> Supplied text
------------------------------------------------------------------------
Pre-Existing Conditions: How the New Proposed Healthcare Plan Could Deny You Coverage
Congressional Republicans are dead-set on repealing and replacing the Affordable Care Act, seemingly without regard for making improvements to the system. The President’s promise was more people covered with better care at less cost. That is not what the new GOP proposal would provide.
GOP proposals
The main criteria for GOP proposals seems to be to make plans cheaper by eliminating access to care for millions of Americans. The latest iteration of the Republican healthcare proposal is to remove protections for “pre-existing conditions” from health insurance policies. This is the most disastrous of the Republican proposals to date.
The Department of Health and Human Services defines pre-existing conditions as “a health problem you had before the date that new health coverage starts.” Since January 2014, insurance companies have been prohibited from refusing coverage to individuals based on pre-existing conditions.
Pre-existing conditions
Pre-existing conditions are common. Anyone who has had cancer (even if now cancer-free) or has a chronic condition such as diabetes or heart disease has a “pre-existing” condition. This includes problems from childhood, including childhood cancers and Type 1 diabetes. Other pre-existing conditions include obesity, which means that if this healthcare plan was passed, right away more than 35% of Americans would be at risk of losing their healthcare coverage for being obese.
------------------------------------------------------------------------
> Recorded data
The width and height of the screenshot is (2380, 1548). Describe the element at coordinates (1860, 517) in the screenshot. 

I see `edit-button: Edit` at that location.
------------------------------------------------------------------------
> Exercise 1
Rewrite the passage of the pre-existing conditions article from "The Department of" up to and including "on pre-existing conditions.", swapping "insurance companies" for "insurers".
> Exercise 2
According to the pre-existing conditions article, since when have insurance companies been barred from refusing coverage because of pre-existing conditions?

> Exercise solution 1
The Department of Health and Human Services defines pre-existing conditions as “a health problem you had before the date that new health coverage starts.” Since January 2014, insurers have been prohibited from refusing coverage to individuals based on pre-existing conditions.

> Exercise solution 2
Since January 2014.